> WORK TO BE COMPLETED:
Gather every line below where "computer" appears.
[Start of section]
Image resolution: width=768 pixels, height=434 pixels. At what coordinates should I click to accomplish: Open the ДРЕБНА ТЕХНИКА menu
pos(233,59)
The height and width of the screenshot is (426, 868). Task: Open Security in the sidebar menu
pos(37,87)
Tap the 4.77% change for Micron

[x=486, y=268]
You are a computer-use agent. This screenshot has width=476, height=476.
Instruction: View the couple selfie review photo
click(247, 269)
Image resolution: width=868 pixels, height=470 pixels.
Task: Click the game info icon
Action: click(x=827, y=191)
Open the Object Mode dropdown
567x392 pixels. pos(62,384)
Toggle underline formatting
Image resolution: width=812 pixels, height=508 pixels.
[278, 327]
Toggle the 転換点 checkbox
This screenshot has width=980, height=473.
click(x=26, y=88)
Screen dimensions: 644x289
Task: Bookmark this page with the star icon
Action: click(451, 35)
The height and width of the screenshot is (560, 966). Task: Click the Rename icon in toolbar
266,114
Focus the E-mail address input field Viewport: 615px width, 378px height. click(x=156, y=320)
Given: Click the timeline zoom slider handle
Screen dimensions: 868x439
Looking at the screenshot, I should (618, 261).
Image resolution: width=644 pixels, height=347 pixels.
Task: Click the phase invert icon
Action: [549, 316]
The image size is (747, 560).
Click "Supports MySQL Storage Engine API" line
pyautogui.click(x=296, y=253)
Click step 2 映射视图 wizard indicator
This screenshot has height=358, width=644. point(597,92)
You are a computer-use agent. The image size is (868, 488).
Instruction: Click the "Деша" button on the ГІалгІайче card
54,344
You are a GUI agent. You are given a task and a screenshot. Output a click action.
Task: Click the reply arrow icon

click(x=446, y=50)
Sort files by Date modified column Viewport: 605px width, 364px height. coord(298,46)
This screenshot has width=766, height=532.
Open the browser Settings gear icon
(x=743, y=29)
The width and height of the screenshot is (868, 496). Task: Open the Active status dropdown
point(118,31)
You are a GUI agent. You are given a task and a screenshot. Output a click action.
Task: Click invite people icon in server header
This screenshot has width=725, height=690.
[End of section]
> OUTPUT OF THE EXERCISE:
You are a computer-use agent. This screenshot has width=476, height=476.
You are a computer-use agent. The image size is (868, 488).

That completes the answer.